## Problem statement
Which lines in the records below contain the word "field"? Report each of those lines in full.

## Input for this task
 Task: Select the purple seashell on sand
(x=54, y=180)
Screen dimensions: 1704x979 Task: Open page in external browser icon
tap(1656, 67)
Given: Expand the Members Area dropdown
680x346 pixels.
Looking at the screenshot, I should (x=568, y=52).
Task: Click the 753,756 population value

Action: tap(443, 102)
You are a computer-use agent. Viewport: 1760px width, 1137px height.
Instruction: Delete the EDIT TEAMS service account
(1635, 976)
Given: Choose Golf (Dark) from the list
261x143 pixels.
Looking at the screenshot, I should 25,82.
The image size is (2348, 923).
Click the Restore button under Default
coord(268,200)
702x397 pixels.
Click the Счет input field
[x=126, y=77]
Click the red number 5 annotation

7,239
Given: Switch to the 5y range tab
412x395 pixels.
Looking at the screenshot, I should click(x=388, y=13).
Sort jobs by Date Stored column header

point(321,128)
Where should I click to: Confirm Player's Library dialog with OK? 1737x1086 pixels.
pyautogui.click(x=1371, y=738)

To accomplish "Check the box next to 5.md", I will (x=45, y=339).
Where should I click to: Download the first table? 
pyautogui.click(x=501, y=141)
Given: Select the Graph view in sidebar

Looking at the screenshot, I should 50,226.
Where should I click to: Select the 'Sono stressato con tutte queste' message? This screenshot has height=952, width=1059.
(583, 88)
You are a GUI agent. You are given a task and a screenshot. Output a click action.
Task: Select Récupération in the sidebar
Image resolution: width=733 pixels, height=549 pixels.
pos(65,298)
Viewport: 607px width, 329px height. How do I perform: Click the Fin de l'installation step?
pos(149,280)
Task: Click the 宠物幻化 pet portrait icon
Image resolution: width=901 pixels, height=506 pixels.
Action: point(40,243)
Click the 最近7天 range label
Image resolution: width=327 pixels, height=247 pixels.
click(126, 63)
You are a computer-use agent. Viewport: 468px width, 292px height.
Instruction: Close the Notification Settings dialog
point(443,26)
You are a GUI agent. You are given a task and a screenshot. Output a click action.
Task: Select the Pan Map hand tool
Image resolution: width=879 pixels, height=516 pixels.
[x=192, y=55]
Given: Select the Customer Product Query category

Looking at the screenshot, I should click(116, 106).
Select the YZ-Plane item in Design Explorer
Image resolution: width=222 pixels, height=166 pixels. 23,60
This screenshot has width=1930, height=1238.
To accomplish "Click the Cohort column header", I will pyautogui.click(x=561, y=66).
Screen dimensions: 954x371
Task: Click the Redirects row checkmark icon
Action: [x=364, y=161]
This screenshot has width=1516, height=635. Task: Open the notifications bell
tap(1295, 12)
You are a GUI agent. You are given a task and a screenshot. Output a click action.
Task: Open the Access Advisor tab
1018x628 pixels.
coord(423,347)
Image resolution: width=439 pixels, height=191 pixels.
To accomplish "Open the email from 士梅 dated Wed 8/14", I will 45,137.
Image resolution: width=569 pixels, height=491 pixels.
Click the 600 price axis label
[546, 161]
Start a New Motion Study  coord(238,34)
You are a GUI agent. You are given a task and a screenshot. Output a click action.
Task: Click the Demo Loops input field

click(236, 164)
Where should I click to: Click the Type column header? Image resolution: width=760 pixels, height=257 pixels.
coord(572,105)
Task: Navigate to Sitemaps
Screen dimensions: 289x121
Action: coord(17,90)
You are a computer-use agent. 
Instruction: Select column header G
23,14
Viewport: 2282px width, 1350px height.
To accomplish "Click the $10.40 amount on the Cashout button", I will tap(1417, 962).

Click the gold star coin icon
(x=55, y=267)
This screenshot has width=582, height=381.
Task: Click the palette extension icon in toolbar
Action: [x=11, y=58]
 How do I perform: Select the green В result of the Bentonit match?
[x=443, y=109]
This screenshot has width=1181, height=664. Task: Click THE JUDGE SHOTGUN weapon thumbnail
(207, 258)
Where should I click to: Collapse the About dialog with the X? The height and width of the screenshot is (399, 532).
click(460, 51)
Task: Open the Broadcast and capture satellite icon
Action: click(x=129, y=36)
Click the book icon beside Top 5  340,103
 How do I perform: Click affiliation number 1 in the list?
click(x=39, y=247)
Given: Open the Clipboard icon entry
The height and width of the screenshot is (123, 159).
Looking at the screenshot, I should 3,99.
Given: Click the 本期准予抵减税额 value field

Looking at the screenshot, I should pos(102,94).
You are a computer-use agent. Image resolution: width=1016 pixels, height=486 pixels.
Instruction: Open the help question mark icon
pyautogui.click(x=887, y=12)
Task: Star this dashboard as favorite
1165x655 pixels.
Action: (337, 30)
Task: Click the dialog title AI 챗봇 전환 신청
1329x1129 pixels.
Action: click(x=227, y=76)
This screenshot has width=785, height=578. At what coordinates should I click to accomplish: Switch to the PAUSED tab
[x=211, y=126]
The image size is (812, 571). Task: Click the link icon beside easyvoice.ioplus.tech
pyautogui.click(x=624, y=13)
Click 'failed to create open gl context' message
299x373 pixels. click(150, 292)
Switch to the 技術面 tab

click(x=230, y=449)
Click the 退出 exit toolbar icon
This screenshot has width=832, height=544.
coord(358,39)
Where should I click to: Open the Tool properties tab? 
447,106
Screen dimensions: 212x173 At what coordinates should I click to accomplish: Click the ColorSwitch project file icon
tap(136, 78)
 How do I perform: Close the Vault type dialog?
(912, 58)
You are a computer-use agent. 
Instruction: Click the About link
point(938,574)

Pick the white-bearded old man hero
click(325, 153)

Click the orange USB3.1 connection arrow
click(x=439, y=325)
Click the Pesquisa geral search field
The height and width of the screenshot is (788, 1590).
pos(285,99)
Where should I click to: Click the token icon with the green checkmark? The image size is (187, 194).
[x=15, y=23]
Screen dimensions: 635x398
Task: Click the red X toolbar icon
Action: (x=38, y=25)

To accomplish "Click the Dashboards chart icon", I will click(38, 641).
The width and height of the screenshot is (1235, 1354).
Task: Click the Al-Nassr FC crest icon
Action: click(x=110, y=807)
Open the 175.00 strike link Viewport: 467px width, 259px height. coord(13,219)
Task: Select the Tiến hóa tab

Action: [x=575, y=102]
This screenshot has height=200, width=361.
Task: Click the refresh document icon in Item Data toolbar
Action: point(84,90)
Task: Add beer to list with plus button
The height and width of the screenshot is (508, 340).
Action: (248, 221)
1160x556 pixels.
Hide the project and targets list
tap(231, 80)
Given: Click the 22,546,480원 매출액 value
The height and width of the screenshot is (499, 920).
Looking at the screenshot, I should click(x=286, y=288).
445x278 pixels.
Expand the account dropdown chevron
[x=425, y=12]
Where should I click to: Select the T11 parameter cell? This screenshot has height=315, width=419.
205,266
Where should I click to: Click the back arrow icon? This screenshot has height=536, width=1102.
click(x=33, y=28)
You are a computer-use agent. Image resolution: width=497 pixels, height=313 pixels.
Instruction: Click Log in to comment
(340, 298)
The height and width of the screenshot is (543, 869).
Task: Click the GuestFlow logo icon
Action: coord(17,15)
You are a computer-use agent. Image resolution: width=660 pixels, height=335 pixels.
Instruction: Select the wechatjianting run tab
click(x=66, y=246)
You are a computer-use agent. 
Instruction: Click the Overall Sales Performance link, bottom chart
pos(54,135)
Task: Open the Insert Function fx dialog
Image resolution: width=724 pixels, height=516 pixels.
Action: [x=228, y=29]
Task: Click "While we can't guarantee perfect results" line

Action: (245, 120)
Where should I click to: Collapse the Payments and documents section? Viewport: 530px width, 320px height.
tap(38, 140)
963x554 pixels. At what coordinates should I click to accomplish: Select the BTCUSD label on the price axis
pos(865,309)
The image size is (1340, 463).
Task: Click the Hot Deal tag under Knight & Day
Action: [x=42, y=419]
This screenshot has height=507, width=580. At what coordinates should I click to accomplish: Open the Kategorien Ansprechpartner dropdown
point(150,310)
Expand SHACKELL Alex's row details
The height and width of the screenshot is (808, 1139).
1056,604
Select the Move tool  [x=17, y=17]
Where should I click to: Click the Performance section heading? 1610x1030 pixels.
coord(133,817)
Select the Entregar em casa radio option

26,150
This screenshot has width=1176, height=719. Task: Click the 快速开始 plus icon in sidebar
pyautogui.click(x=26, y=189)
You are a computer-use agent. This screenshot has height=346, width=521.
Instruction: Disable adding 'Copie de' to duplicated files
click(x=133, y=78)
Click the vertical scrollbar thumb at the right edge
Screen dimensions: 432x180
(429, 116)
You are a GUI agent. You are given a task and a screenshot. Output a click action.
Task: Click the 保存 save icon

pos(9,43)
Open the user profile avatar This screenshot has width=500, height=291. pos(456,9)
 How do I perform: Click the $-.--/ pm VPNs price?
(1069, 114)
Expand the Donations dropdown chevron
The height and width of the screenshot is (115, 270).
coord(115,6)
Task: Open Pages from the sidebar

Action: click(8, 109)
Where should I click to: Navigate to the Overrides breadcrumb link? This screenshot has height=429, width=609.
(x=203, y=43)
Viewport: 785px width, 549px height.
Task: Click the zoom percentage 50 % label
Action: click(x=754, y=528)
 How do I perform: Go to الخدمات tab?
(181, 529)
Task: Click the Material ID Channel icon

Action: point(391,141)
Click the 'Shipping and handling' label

## Correct result
Click the Счет input field
Task: Click the Demo Loops input field
Given: Click the 本期准予抵减税额 value field
Click the Pesquisa geral search field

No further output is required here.